When you buy a share, you are buying a share/part ownership in a company. You can enjoy the growth in the company via the rise in share price, or alternatively the dividends paid when profits are released to the shareholders.

Through the dealings within a company, company tax is paid, which as an investor you don’t really have to think about. The day to day running of the business is not your concern, so as we all pay tax, so does the business that you are investing in.

When you receive a dividend, you are receiving income that you will need to include in your yearly tax return. You guessed it, you have to pay tax on that dividend.

If however, tax has already been paid on this money through the business, then you should not have to pay tax again. If you did, the ATO would be collecting tax from the same portion of money twice. Outrage! This is why franking credits were created. When a dividend is paid, if tax has already been paid on part or all of the dividend, a franking credit will also be given to the shareholder to avoid double taxation.

So when you are completing your tax return, you include the dividend, but you also include the franking credit. A franking credit is a tax offset, and reduces the overall tax you pay.

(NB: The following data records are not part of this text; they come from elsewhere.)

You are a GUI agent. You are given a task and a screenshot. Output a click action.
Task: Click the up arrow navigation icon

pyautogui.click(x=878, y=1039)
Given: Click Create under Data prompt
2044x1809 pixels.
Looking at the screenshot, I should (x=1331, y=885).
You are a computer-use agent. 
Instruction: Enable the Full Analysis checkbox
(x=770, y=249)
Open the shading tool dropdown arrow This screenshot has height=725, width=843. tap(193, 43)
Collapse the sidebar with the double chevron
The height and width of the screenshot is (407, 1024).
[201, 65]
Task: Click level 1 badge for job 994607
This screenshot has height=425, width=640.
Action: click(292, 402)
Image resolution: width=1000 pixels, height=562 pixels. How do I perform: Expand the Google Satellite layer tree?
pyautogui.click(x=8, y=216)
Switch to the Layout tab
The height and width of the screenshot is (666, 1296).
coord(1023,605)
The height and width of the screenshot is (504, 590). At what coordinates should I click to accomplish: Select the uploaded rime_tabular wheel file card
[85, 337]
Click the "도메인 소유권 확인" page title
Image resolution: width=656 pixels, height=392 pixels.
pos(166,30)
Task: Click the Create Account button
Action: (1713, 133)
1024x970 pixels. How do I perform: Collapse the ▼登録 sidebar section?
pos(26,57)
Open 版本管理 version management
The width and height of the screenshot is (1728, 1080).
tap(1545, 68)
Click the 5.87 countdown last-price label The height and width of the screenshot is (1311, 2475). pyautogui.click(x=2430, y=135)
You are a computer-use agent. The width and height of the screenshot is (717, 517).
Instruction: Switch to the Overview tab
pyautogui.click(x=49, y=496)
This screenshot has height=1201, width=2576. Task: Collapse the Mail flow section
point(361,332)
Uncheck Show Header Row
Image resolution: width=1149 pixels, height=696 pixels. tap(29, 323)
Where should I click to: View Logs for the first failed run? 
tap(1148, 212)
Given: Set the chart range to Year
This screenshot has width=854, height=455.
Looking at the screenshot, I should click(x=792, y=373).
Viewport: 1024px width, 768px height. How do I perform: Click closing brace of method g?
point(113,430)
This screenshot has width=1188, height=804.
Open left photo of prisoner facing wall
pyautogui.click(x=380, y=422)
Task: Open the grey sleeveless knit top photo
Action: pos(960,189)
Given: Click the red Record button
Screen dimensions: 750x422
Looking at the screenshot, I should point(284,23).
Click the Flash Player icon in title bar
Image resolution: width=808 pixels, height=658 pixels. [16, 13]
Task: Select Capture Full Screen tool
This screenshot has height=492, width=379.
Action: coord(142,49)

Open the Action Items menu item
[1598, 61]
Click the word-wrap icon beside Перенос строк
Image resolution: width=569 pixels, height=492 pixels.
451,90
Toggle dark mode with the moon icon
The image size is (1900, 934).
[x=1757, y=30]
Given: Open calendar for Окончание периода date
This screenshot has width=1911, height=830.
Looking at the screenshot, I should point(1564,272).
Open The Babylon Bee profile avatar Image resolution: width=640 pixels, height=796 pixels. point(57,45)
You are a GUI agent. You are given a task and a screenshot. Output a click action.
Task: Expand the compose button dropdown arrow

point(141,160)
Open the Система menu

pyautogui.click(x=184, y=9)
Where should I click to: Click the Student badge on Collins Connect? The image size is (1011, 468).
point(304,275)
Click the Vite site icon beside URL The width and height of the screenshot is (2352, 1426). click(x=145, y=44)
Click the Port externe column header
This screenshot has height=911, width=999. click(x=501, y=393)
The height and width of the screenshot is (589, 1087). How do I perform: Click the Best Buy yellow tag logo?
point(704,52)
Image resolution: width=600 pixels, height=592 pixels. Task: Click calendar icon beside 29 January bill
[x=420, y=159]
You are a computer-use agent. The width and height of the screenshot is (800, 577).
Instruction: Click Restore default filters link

Here is an example to help you along the way

Dante owns shares in a company, and the company pays him a fully franked dividend of $700. The dividend statement says there is a franking credit of $300. This represents the tax that the company has already paid.

This means that the dividend, before company tax was deducted, would have been $1,000 ($700 + $300) At tax time Dante must declare $1,000 in his taxable income.

Now, because tax has already been paid on this $1,000, Dante will not have to pay the tax again. The franking credit of $300 will be used to reduce the overall tax Dante pays.

If after completing his tax return his tax total payable is $4,000, this will be reduced to $3,700 as the $300 franking credit will offset the tax.

If he had no tax bill, he would receive $300 cash refund from the ATO.

You can see that the franking credit can make quite the difference at the end of the day.